— START OF Selected extract —

5 Types of Horrible Bosses and How to Beat Them All

5 Types of Horrible Bosses and How to Beat Them All

When I left university I took a job immediately, I had been lucky as I had spent a year earning almost nothing as an intern so I was offered a role. On my first day I found that I had not been allocated a desk, there was no one to greet me so I was left for some hours ignored. I happened to snipe about this to another employee at the coffee machine two things happened. The first was that the person I had complained to was my new manager’s wife, and the second was, in his own words, ‘that he would come down on me like a ton of bricks if I crossed him…’

What a great start to a job! I had moved to a new city, and had been at work for less than a morning when I had my first run in with the first style of bad manager. I didn’t stay long enough to find out what Mr Agressive would do next. Bad managers are a major issue. Research from Approved Index shows that more than four in ten employees (42%) state that they have previously quit a job because of a bad manager.

The Dream Type Of Manager

My best manager was a total opposite. A man who had been the head of the UK tax system and was working his retirement running a company I was a very junior and green employee for. I made a stupid mistake, one which cost a lot of time and money and I felt I was going to be sacked without doubt.

— END OF Selected extract —

Job:
Carry on writing the article about horrible bosses, starting right after its last sentence.

— START OF Data segment —

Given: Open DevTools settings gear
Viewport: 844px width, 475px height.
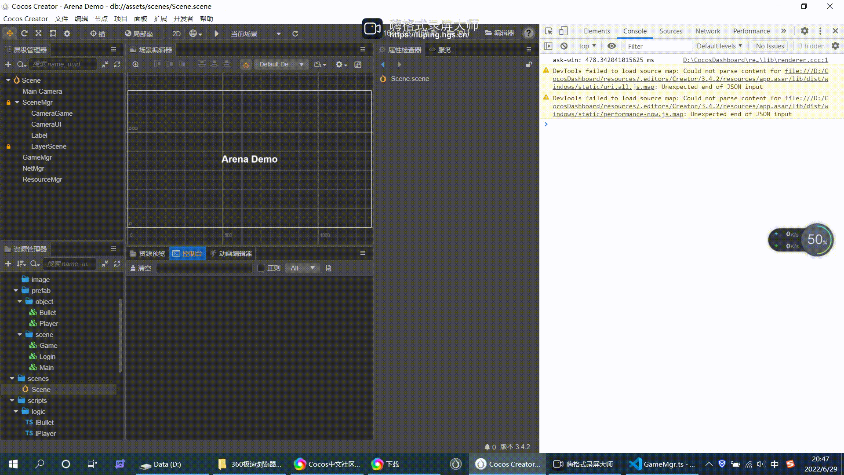Looking at the screenshot, I should 804,31.
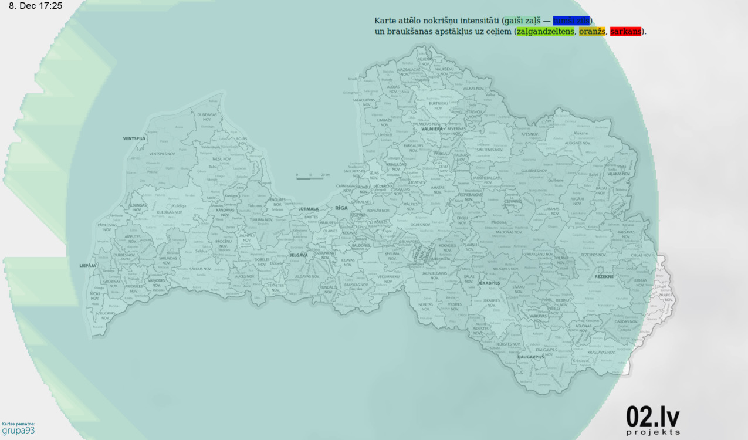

— END OF Data segment —

Expected output:
I was nervous, beating myself up about what I had done, what would happen. At the end of the day I was called to his office, he had made me wait and I had spent that day talking to other employees, trying to understand where I had gone wrong. It had been a simple mistyped line of code which sent a massive print job out totally wrong. I learn how I should have done it and I fretted.

My boss asked me to step into his office, he asked me to sit down. “Do you know what you did?” I babbled, yes, I had been stupid, I had not double-checked or asked for advice when I was doing something I had not really understood. It was totally my fault. He paused. “Will you do that again?” Of course I told him I would not, I would always double check, ask for help and not try to be so clever when I was not!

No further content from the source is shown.